Witze und Popoklopfer

Matthias Hartmann wird von alten Vorwürfen eingeholt

von Heinz Sichrovsky © Bild: NEWS

Um Missverständnissen vorzubeugen: Ich unterstelle keinem der 60 Burgtheater-Bediensteten, die sich per offenem Brief gegen den 2014 entlassenen Direktor Matthias Hartmann gewandt haben, unlautere Absichten. Gewiss nicht den (auffallend wenigen) unterzeichnenden Schauspielern von Rang: Dass sie einem großteils von Angehörigen des nicht künstlerischen Personals getragenen Manifest Gewicht verleihen, ist ehrenwert. Auch dritten Ensemblegrößen, die sich nun in Medien zu Wort melden, spreche ich die Lauterkeit nicht ab; und auch nicht jenen Unterzeichnern, die der seit vier Jahren abwesende Hartmann nicht einmal namentlich kennt.

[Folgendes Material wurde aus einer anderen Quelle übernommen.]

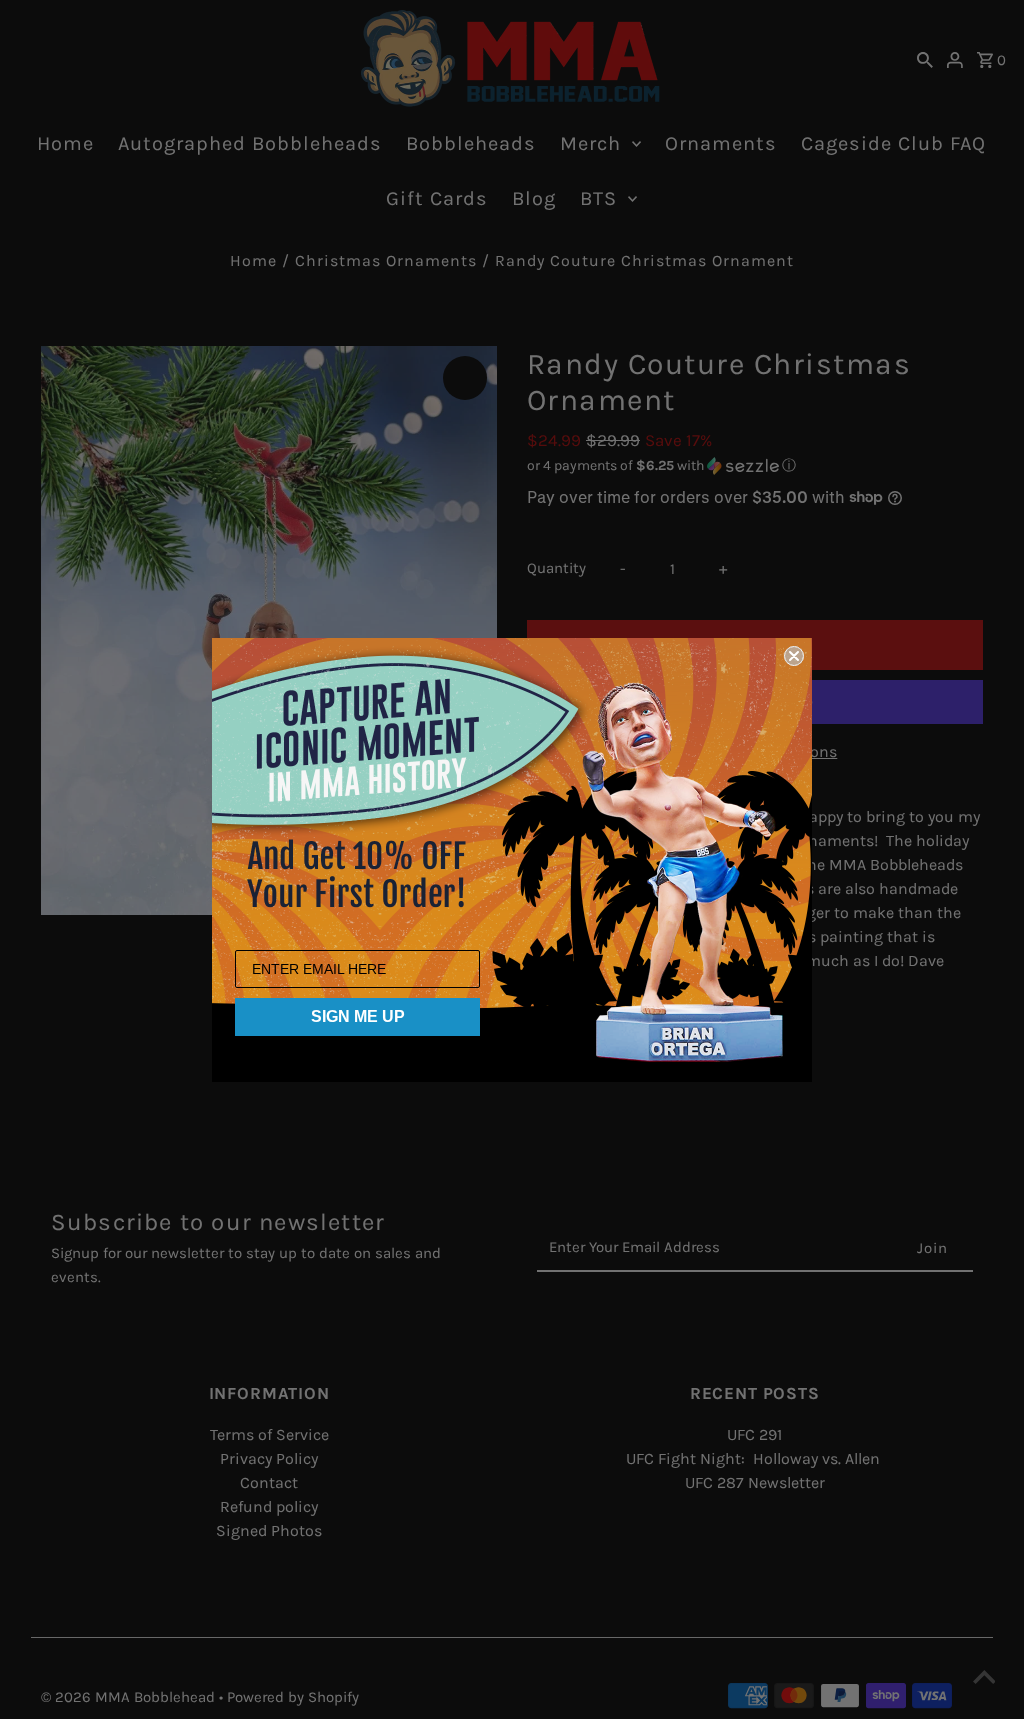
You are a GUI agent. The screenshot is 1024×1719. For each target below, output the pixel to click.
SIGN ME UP (358, 1016)
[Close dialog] (794, 656)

Was hat der Alt-Direktor eigentlich begangen? Er hat vor fünf Jahren auf der Probe einen unanständigen Witz erzählt, den ihm zuvor eine berühmte Schauspielerin anvertraute. Auch hat er Ensemblemitgliedern (Frauen und Männern) beim "Toi, toi, toi"-Sagen vor der Premiere auf die Kehrseite geklopft. Ob man mit Beschuldigungen von solcher Wucht der Metoo-Debatte Gutes erweist, bliebe zu überprüfen. Auch soll Hartmann ein repressives, autoritäres Betriebsklima erzeugt haben. Das stimmt vermutlich, aber das Mitbestimmungstheater hat sich schon anno 1968 als nicht praktikabel erwiesen. Und sehr vielen großen Intendanten wäre diesbezüglich Gravierenderes vorzuwerfen als Hartmann.

Dass sich nun der Münchner Opernintendant Klaus Bachler als Branchenpazifist zu Wort meldet und seinem ungeliebten Burgtheater-Nachfolger rüden Führungsstil vorwirft, gefällt mir noch weniger. Denn Bachler hat als nicht inszenierender Manager leicht säuseln: Hartmann fertigte an der "Burg" 13 beim Publikum sehr erfolgreiche Inszenierungen, und Regieführen hat mit Harmonie nichts zu tun. Gert Voss und der Regisseur Peter Zadek, die gemeinsam Geschichte schrieben, wären mehrfach gegeneinander fast handgreiflich geworden, auch Peymann ist ein harter, kompromissloser Arbeiter.

Bemerkenswert jedenfalls ist der Zeitpunkt der Veröffentlichung des Briefes. Hartmann wurde 2014 wegen mutmaßlicher Malversationen seiner Co-Geschäftsführerin Silvia Stantejsky entlassen. Nun hat vor Kurzem die Staatsanwaltschaft die Ermittlungen gegen ihn in den wichtigsten Punkten eingestellt: Der künstlerische Direktor konnte nicht erkennen, was sogar der Wirtschaftsprüfungsfirma entgangen war.

Also könnten nun Hartmanns Schadenersatzforderungen schlagend werden. Die sind zwar geringer als vermutet, denn sie beziehen sich nur auf die wenigen Monate, in denen Hartmann kein Einkommen hatte (er entwickelt jetzt weltweite Projekte für Dietrich Mateschitz). Aber dennoch strebt man seitens der Bundestheater einen Vergleich an. In solchen Fällen ist es üblich, dem Geschädigten Regiearbeiten anzubieten. Das aber soll an der fast lückenlosen Weigerung der Schauspieler scheitern, an einer solchen Produktion mitzuwirken. Weil ihnen Hartmann auf den Popo klopfen könnte? Mitnichten. Im Herbst 2019 tritt Martin Kušej als Burgtheater-Direktor an, Hartmanns erklärter Branchenfeind, von dem befürchtet wird, er werde den Großteil des Ensembles kündigen. Sich jetzt mit Hartmann in einer Produktion blicken zu lassen, wäre ein Selbstmordkommando.

Der offene Brief ging übrigens am Tag vor der europaweit beachteten Premiere des David-Bowie- Musicals "Lazarus" in Düsseldorf an die Öffentlichkeit. Hartmann hat inszeniert, das Resultat überzeugte Publikum und Kritik wesentlich mehr als der Brief.